Under The Rocks
I made this photo from a pier, camera pointed straight down. No filter, no polariser — just sun, salt, and a moment of stillness on the surface. Below, the usual tangle of seaweed and barnacles on stone, but what caught me wasn’t the marine life — it was the way the water rearranged the image as I watched. Distortion became a kind of painterly gesture.
The composition is almost accidental. I didn’t frame with precision — I let the edges fall where they would. The stone fills the middle, but it’s the border between water and air, between visibility and motion, that gives the photo its tension. You’re not just looking through the water — you’re watching the water draw over it.

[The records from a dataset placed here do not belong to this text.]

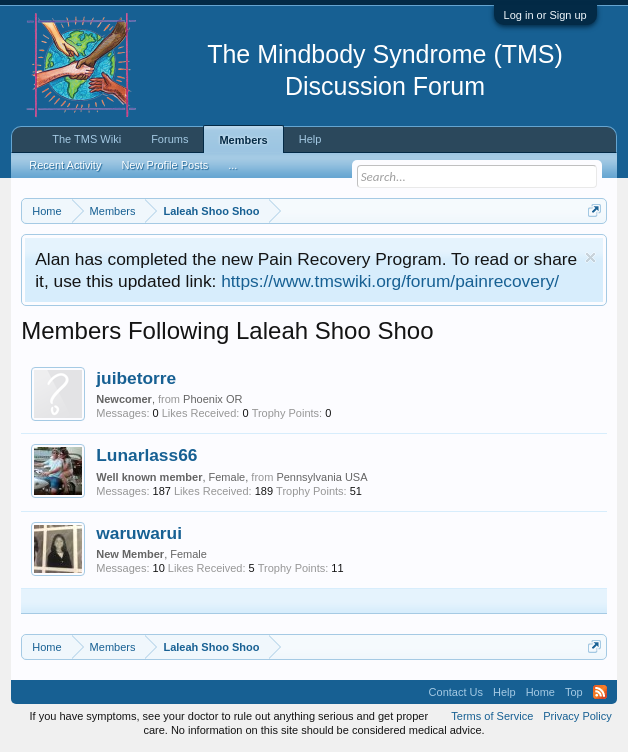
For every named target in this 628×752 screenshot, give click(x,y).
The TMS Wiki (86, 139)
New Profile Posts (164, 165)
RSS (600, 692)
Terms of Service (492, 716)
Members (243, 140)
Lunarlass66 (146, 455)
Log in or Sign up (545, 15)
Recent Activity (65, 165)
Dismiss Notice (590, 257)
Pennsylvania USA (321, 477)
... (232, 165)
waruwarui (139, 533)
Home (540, 692)
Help (310, 139)
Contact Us (456, 692)
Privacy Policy (577, 716)
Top (574, 692)
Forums (169, 139)
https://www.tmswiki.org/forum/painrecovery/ (390, 281)
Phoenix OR (212, 399)
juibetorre (136, 378)
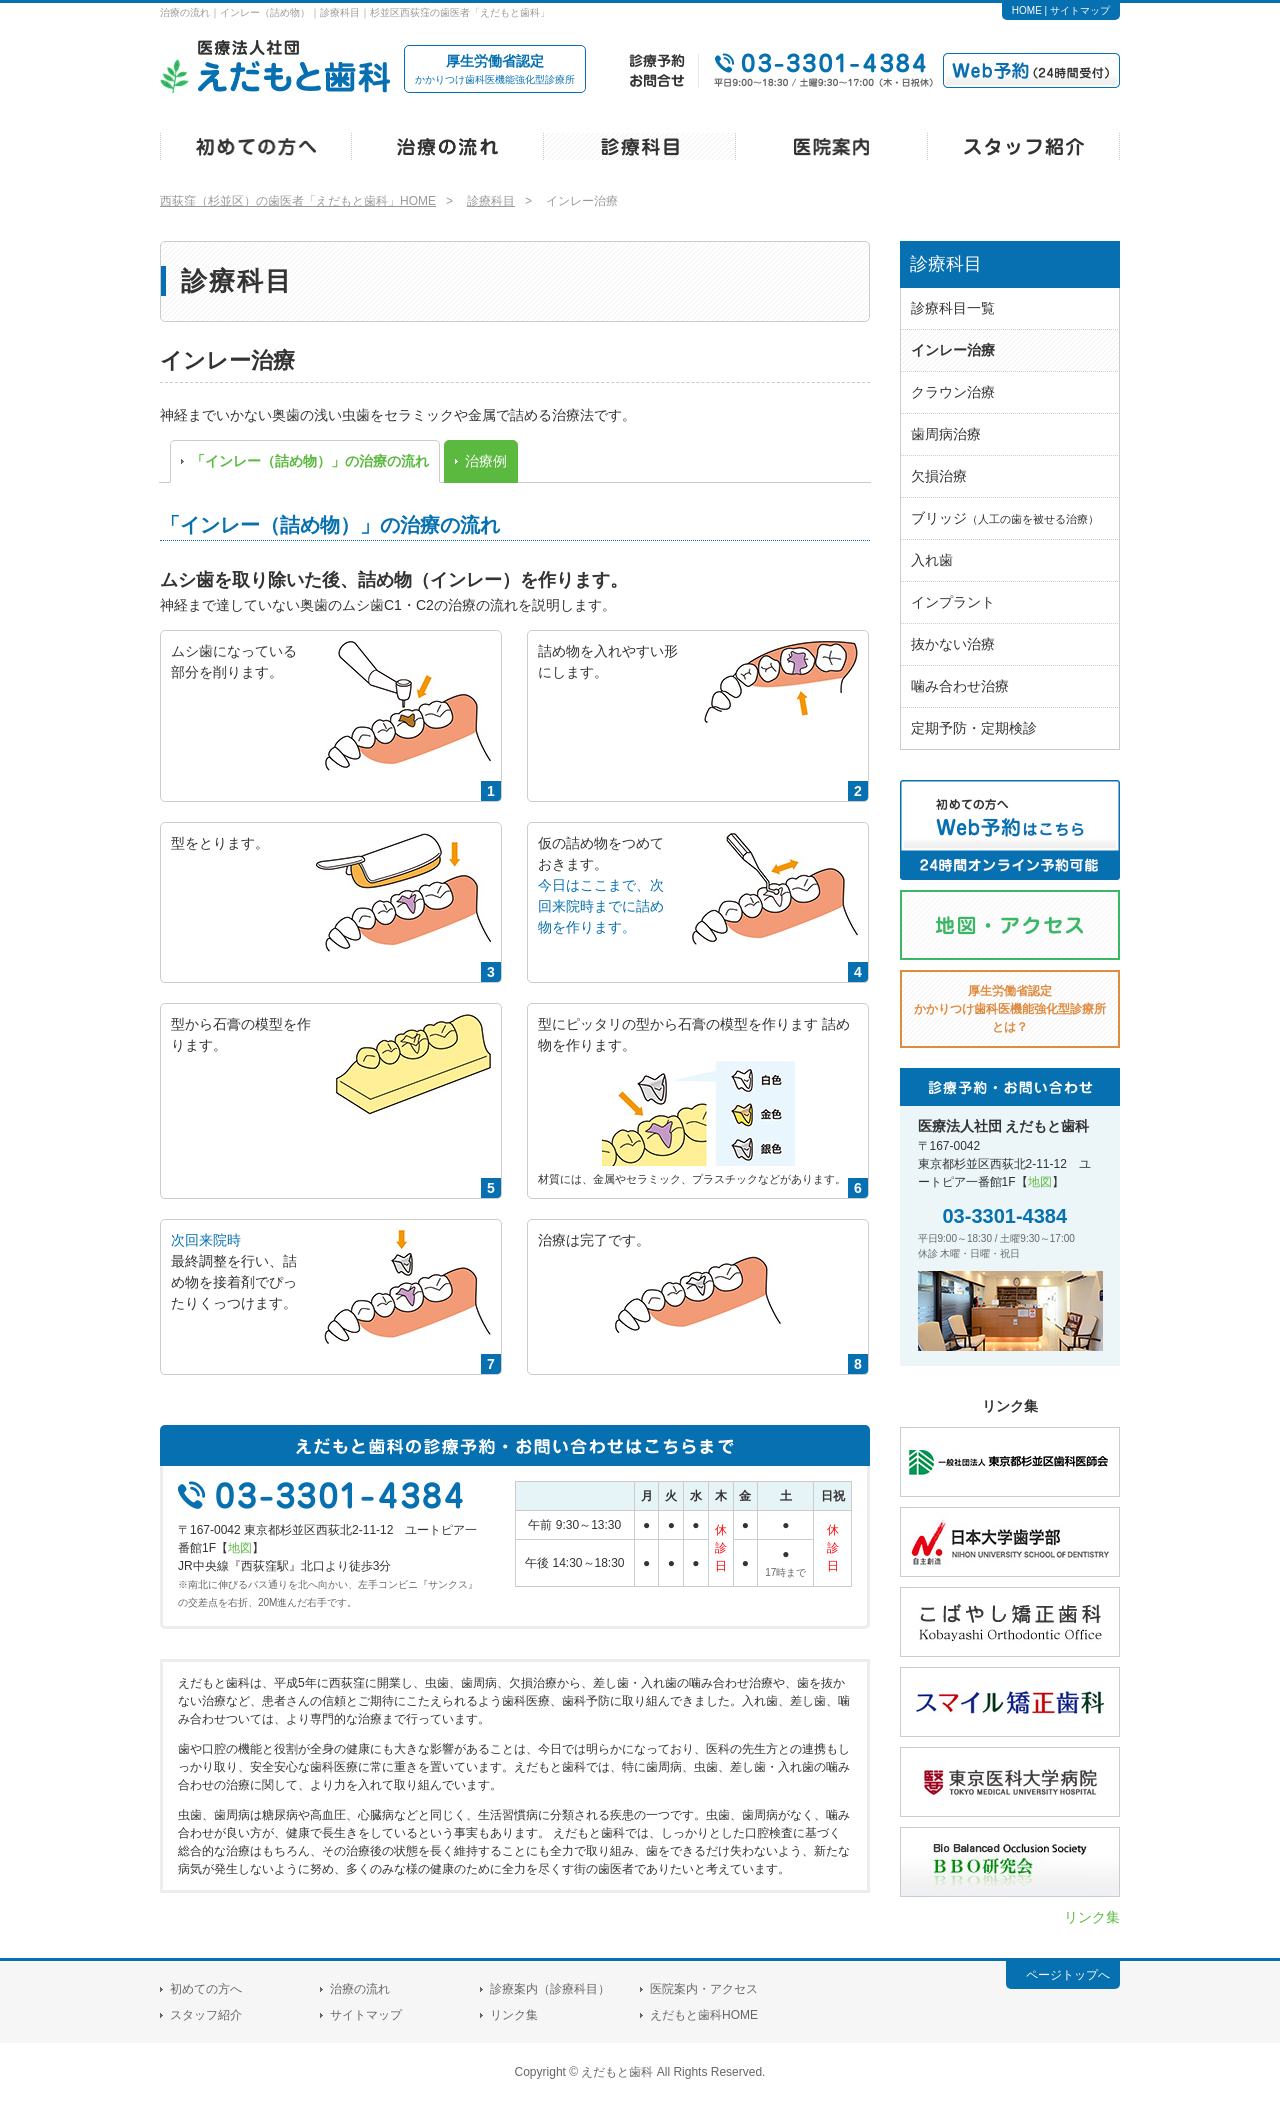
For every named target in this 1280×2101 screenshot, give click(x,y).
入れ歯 (932, 560)
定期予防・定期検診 (974, 728)
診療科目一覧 (953, 308)
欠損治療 (939, 476)
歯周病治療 (946, 434)
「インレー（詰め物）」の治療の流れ (310, 461)
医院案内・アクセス (704, 1989)
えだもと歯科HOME (704, 2015)
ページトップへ (1068, 1975)
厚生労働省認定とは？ (1010, 1009)
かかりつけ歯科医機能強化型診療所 (495, 68)
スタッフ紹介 (206, 2015)
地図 (240, 1548)
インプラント (953, 602)
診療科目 (491, 201)
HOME (1027, 10)
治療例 (486, 461)
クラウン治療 (953, 392)
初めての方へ (206, 1989)
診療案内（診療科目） (550, 1989)
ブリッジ (1005, 518)
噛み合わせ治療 (960, 686)
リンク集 (1092, 1917)
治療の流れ (360, 1989)
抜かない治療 (953, 644)
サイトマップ (1080, 10)
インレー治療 (953, 350)
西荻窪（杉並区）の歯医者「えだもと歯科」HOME (298, 201)
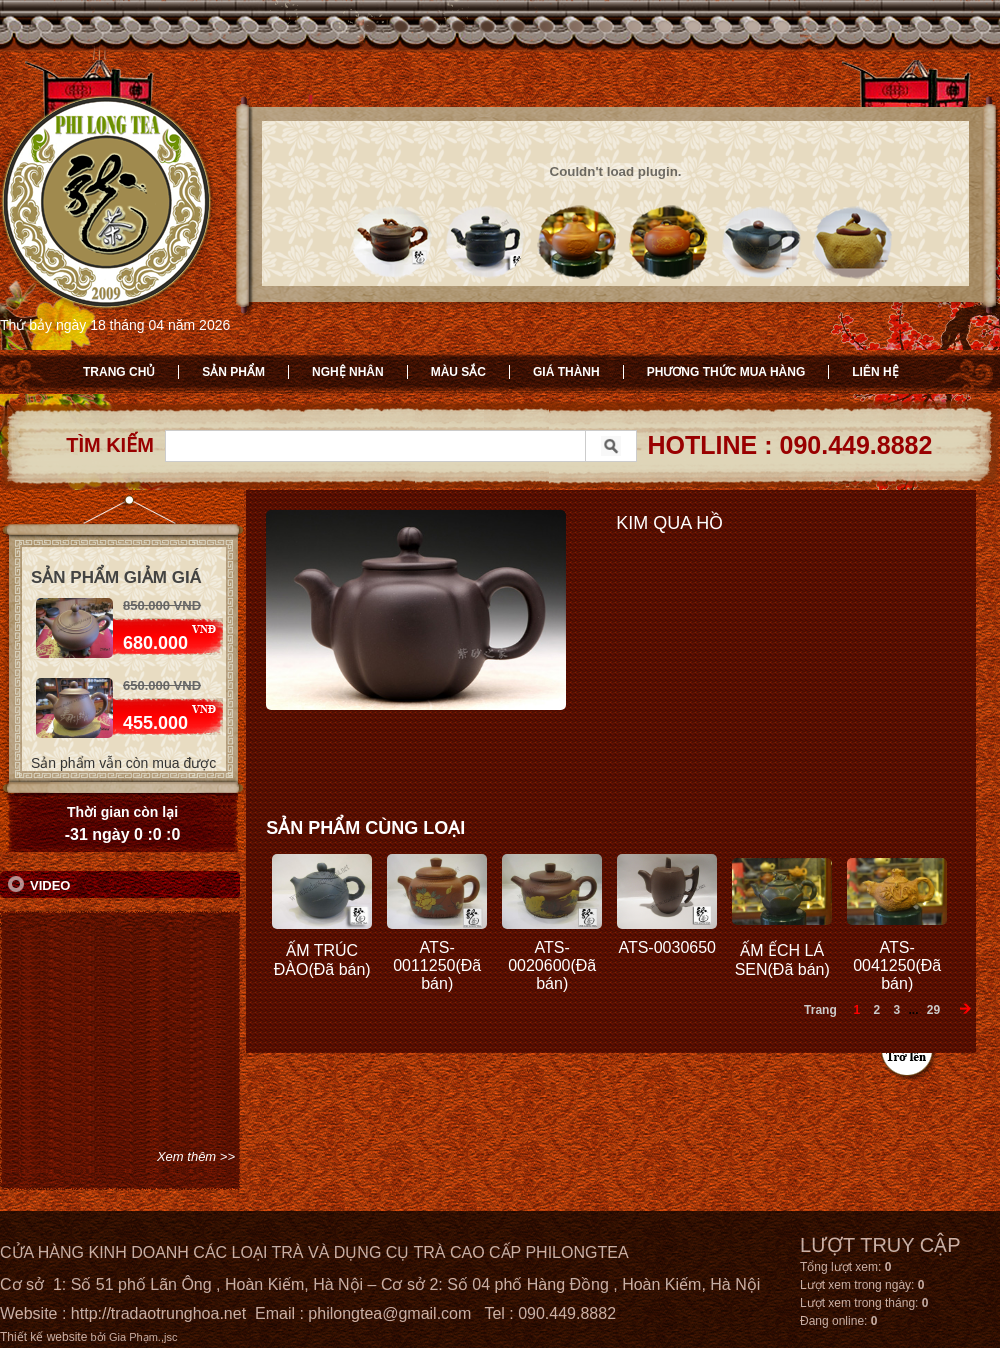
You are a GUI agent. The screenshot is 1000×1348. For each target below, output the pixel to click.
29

Exposure leaned bright. I exposed for the highlights dancing on the ripples, letting the darker algae go deep. Nothing clipped, but I let the colours saturate — greens pushed to their limits, blues sliding into teal, everything alive with movement even in stillness. The sharpness isn’t clinical; the surface breaks it up just enough to introduce ambiguity. Is this underwater, or above?
Technically, it’s simple: fast shutter, mid-aperture, low ISO. The clarity came from the conditions, not the gear. No correction was needed — the colours were real. If anything, I pulled them back slightly to avoid overstatement. But this wasn’t about accuracy. It was about how the sea reinterprets its own textures.
It’s a landscape reduced to abstraction. No horizon, no scale — just colour, light, movement. And the rock beneath it all, still.